En medio de esa incruenta y colorida batalla vegetal sonó una voz potente que clamaba: "¿Qué hacéis ahí gaznápiros?¡venid aquí ahora mismo!". Era un guardia civil a caballo, con su correspondiente pareja, que desde el camino nos requería. Una mueca de espanto se dibujo en la cara de Manuel, yo me quedé paralizado pero vi como él saltaba la pared de piedras de un brinco en dirección al arroyo y le imité, corrimos como alma que lleva el diablo. Sentía fuego en las sienes y no dejaba de correr, el corazón amenazaba con salírseme del pecho y estallar, como las sandías del Tío Candiles. Cuando llegué a casa me metí en mi habitación y no me moví, esperando que en cualquier momento llegaran los guardias civiles para detenerme, en las paredes frías y encaladas de mi habitación veía los muros de la cárcel. Aquella noche no pude dormir bien, sentía los aguijonazos en mi trasero pero aun más los pinchazos de remordimiento en mi corazón.

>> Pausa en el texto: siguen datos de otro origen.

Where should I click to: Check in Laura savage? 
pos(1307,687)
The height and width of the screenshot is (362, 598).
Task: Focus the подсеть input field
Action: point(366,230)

A la mañana siguiente me desperté pensando que todo había sido una pesadilla pero entonces vino Manuel a buscarme y me dijo que los guardias civiles, que no habían logrado cogernos, habían seguido la pista de la bici de Mauricio, que habíamos dejado allí abandonada, y habían ido a su casa a buscarle. Aunque él lo había negado todo, le hacían responsable del destrozo de las sandías y del allanamiento de la caseta y su padre le enviaba castigado a Madrid el resto del verano. Al escuchar esto, dudé unos instantes, pues mi primer impulso era meter la cabeza debajo del ala y salir de rositas de la situación, pero enseguida supe que no podía cometer tal injusticia, Manuel estaba de acuerdo. Cuando íbamos a casa de Mauricio nos encontramos con su coche que bajaba por la botica dirección a Madrid, el padre iba circunspecto conduciendo y Mauricio, en el asiento detrás, llevaba la cabeza agachada con la resignación de un reo. De manera decidida me puse en medio de la calle haciéndole frenar bruscamente, me acerqué a la ventanilla y le explique a su padre que nosotros éramos los culpables.

 

Estuve una semana castigado sin salir a la calle salvo para ayudar al Tío Candiles a "cerrar" unos camiones de paja para compensar así el destrozo que le habíamos hecho. No se me ocurre peor condena, el calor que hace en el pajar y el peso de las alpacas te hace sudar y la paja se te pega picándote todo el cuerpo, pero a mí no me importaba, incluso me hacía sentir bien porque podía reparar en parte el disgusto que tenía mi madre, pobrecita, con lo buena que era. Por el camino aprendí un par de lecciones de la vida: Mauricio, aunque le había robado la bici y le había metido en un problema, me miró desde entonces con cierto respeto por haber dado la cara cuando me podía haber callado, y es que el valor puede hacer perdonar otros defectos. Las nietas de Doña Jose, por su parte, me vieron el resto del verano con cierta admiración porque si el incidente de la piscina había sido algo patético, la historia de la persecución por los guardias civiles había corrido por todo el pueblo y me había convertido en una especie del Lute en miniatura. Nunca he sabido porqué, pero a las chicas les gustan los malos, los atrevidos, los que cruzan la frontera.